__Work item__. Please find all lines in the data that hold the string "Select" and copy them.

Stored records:
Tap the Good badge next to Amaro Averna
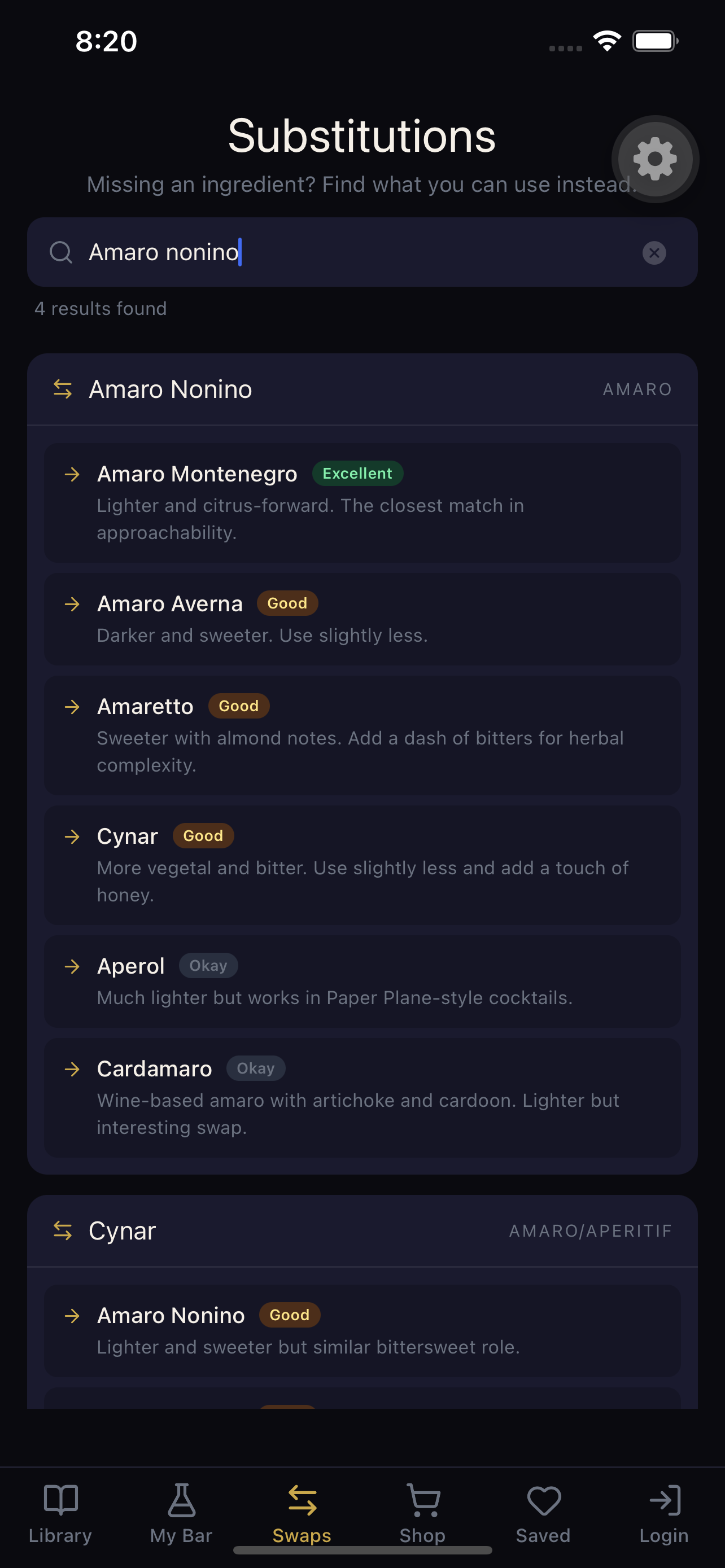The height and width of the screenshot is (1568, 725). click(287, 603)
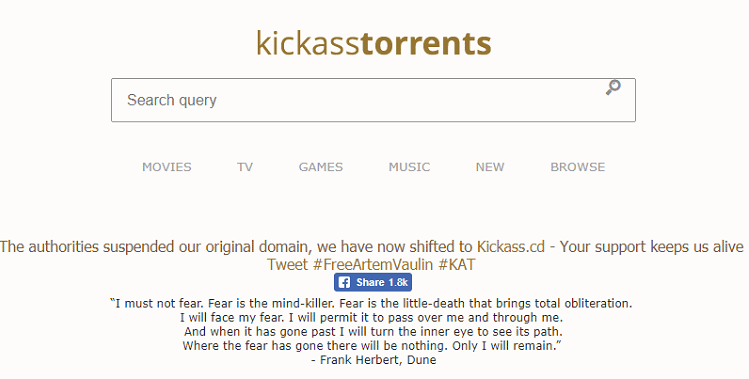The height and width of the screenshot is (379, 749).
Task: Click the Facebook logo icon
Action: pyautogui.click(x=344, y=282)
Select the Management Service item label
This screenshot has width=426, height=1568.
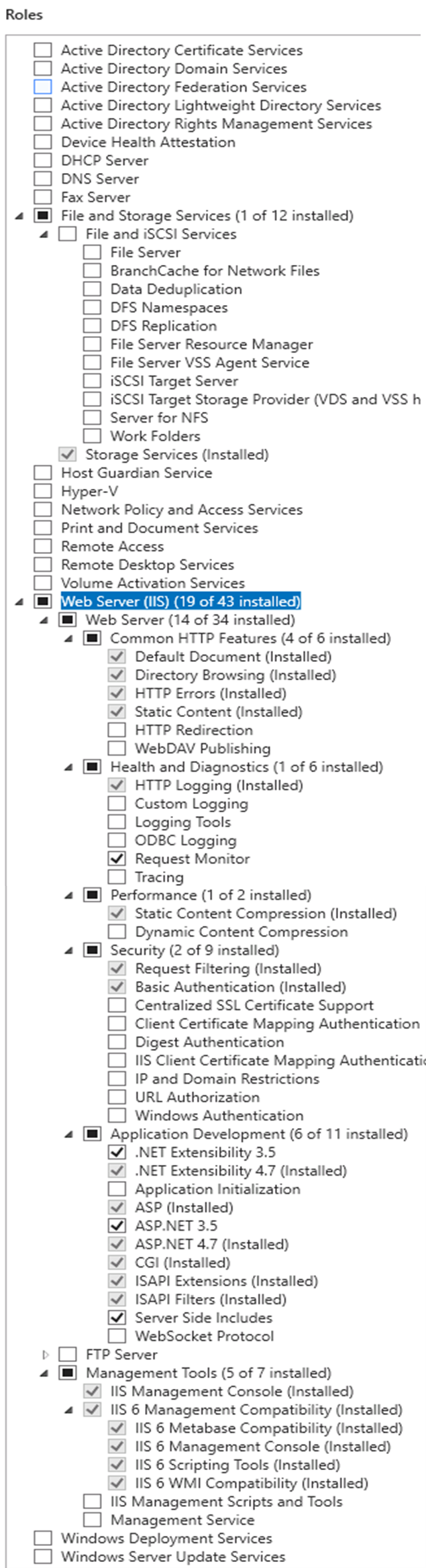click(x=182, y=1520)
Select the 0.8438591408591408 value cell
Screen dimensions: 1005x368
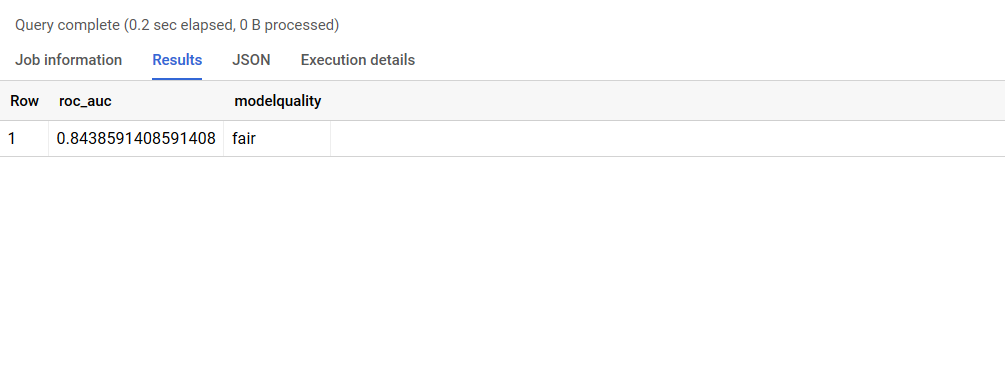[136, 138]
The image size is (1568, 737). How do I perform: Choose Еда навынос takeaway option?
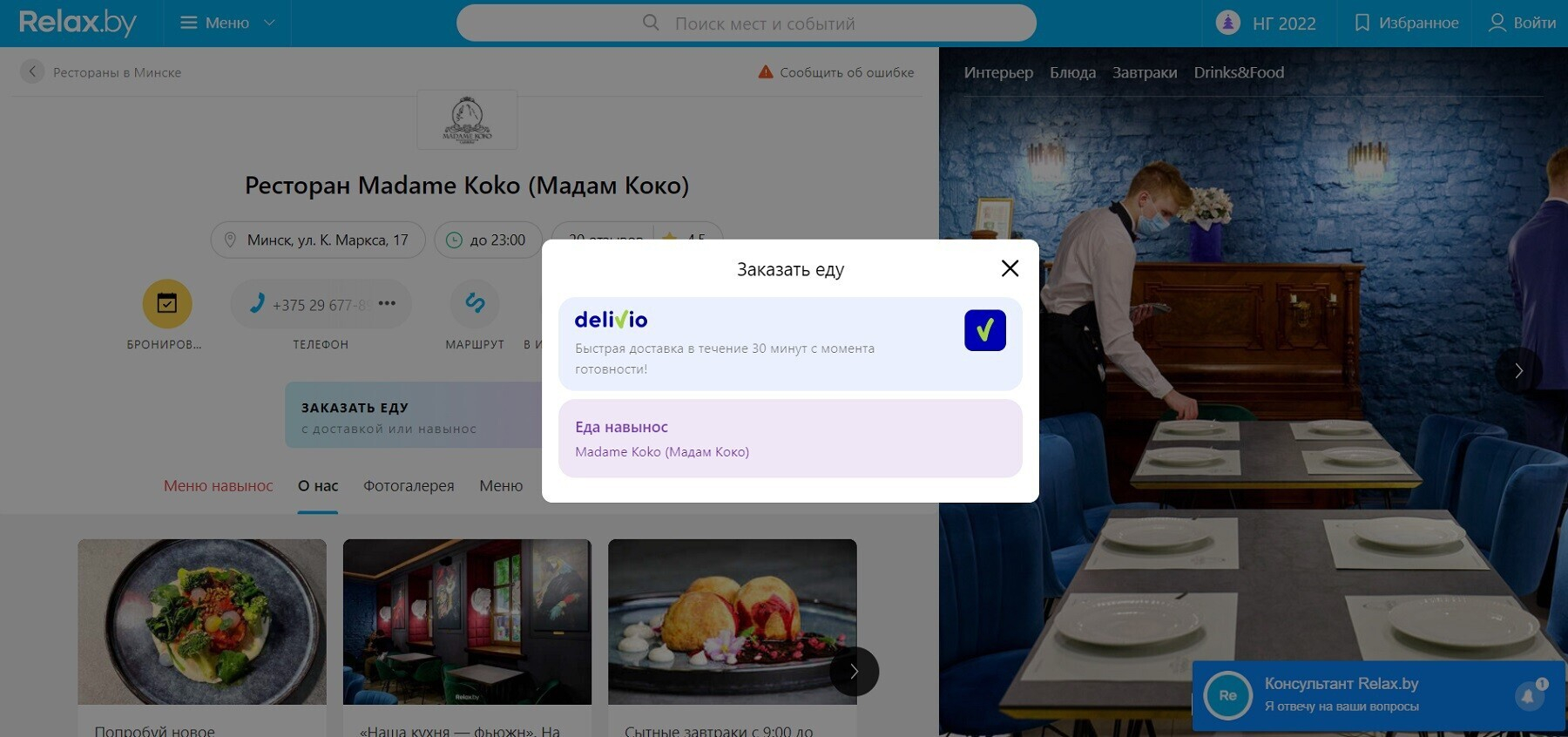point(789,438)

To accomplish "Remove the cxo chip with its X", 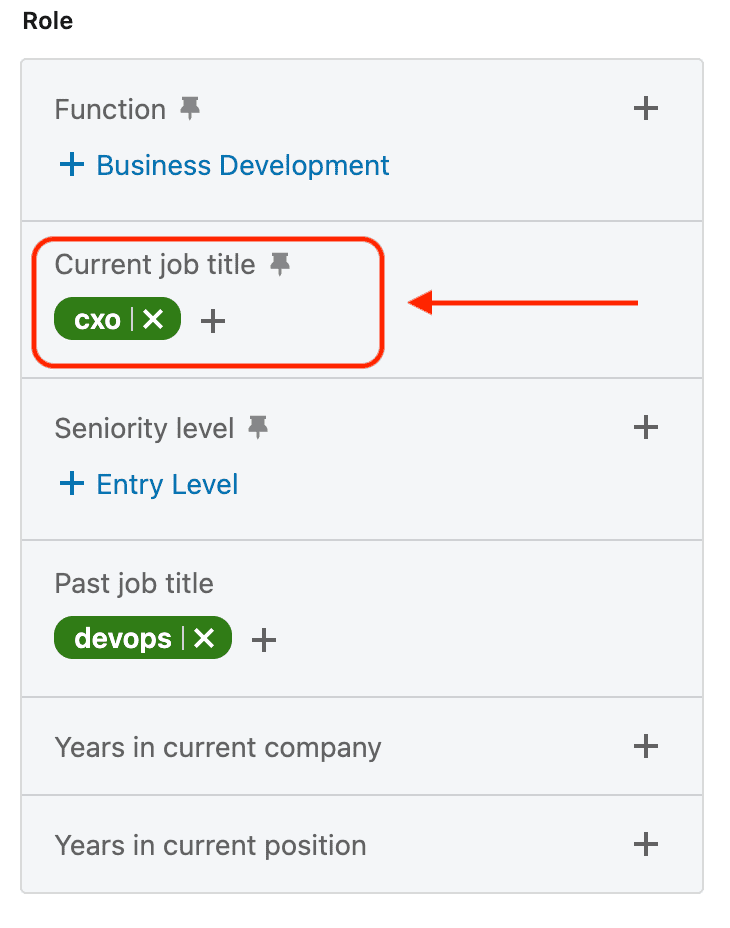I will (x=153, y=320).
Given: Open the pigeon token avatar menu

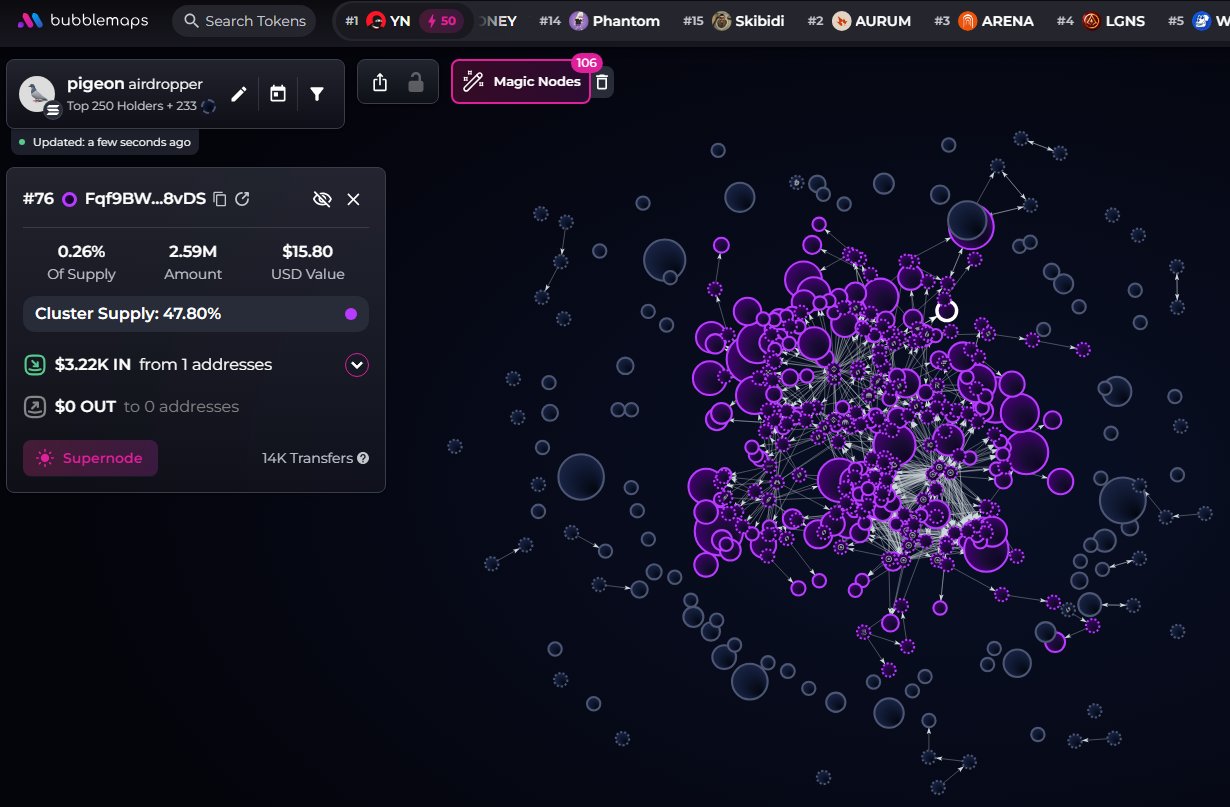Looking at the screenshot, I should click(38, 94).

__Reply to the task__.
Select the Management Service item label
Select the 0.8438591408591408 value cell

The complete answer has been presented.